I have made a number of assumptions in coming up with them:
First that wealthy Burgundian warriors on the west bank of the Rhine would have followed Roman fashion, just as most people in the world today follow Milan, Paris, London or New York.
Secondly that they would have had some sort of style of their own even if we do not know what that was.
Therefore I have depicted them in Roman style tunics with wide 2/4 length sleeves of the sort preserved in the Staetisches Museum Trier (which is admittedly of Egyptian origin).
I have assumed that they would have copied the Roman decorative clavi. The king's tunic is a direct copy of the decorative bands on the Trier tunic but I have given him a red rather than the un-dyed linen of the original. The other clavi are made up on the assumption that they would have perhaps copied the fashion but did so in their own way. The dead one has a straight lift from Roman styles, the other one standing in un-dyed tunic is a deliberate bastardisation. The other red tunic is copied from a reconstruction at the Musée des Temps Barbares in N. France which is conjectural and is an attempt to depict one step removed from Roman style but still following the fashion of the day.
The many surviving clavi and orbiculi (there is a fair selection in drawers at the British Museum) seem to show that the Romans themselves had a fair amount of variety in style and I suspect that how they were arranged was much a matter of individual choice, depending on wealth and sources of supply.

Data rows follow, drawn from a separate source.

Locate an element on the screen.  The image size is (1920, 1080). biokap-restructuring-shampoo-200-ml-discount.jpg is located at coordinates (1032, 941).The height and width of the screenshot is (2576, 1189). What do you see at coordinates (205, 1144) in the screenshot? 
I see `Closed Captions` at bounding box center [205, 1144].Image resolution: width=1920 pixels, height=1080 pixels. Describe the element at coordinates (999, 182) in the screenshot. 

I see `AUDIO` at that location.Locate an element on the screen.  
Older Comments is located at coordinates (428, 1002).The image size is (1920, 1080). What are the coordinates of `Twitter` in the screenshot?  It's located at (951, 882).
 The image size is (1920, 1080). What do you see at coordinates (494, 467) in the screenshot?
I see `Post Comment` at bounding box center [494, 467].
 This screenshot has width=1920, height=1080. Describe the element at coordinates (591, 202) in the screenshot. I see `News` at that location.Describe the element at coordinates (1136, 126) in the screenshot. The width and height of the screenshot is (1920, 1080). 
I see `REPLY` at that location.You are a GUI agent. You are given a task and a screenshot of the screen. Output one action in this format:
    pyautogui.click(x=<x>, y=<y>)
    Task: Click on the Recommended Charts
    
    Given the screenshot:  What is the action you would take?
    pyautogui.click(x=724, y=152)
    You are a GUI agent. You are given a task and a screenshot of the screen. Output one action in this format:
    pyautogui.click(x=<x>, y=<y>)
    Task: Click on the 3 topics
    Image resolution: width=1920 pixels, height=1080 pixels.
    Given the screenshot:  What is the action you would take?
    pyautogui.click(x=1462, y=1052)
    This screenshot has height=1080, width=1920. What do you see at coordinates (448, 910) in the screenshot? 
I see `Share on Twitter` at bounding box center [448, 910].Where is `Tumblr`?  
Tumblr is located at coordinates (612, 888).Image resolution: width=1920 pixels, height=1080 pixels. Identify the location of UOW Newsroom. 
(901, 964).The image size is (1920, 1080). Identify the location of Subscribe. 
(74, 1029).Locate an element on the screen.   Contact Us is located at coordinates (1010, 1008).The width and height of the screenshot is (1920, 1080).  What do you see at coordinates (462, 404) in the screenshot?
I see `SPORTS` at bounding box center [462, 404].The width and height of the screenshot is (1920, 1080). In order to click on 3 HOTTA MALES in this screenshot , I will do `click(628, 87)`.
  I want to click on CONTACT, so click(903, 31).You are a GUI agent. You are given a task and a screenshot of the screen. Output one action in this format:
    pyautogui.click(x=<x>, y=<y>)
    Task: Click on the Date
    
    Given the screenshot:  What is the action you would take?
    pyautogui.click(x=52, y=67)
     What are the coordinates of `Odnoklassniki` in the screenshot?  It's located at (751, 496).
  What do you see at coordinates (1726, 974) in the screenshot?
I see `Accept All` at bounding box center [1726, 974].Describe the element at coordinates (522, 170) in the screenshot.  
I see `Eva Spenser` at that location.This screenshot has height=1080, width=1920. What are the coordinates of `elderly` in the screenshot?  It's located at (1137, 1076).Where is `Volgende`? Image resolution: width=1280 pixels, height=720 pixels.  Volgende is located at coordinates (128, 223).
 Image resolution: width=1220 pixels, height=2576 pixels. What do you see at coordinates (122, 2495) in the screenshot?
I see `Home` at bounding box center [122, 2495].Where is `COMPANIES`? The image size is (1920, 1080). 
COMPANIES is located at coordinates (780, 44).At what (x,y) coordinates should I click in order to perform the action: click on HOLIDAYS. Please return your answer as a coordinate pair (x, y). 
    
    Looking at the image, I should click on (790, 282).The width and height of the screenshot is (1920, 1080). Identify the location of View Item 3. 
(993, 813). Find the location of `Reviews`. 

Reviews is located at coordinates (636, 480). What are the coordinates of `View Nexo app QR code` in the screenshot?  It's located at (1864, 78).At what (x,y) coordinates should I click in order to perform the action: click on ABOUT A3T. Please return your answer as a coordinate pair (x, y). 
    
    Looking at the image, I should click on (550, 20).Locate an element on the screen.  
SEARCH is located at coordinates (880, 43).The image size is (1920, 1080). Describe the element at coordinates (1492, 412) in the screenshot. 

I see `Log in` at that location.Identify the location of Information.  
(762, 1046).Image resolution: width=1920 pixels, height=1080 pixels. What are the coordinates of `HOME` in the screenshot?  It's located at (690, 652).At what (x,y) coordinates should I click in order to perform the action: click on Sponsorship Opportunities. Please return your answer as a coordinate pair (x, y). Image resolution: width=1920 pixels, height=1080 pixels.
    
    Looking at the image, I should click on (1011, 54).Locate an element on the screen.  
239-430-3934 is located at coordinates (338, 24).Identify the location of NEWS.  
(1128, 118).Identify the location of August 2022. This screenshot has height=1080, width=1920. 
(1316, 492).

I have gone for red and white as the colours for no better reason than that was what the Romans favoured. I remember reading somewhere that green and red combination was favoured by both Goths and Franks but cannot recall where that comes from.The later Ashburnham Pentateuch shows various combinations of red and blue with some notables in green cloaks so I could perhaps have extended the colour palate.
The tunic worn over linen shirt may have been a fashion that came into being in the 5th C. Raffele D'Amato's Roman Militray Clothing (3) discusses this. The style is also reconstructed by R. Christen Die Alamannen and this was also the basis of the reconstructions at Musée des Temps Barbares. Of course there is no hard physical evidence for it so it may be entirely wrong!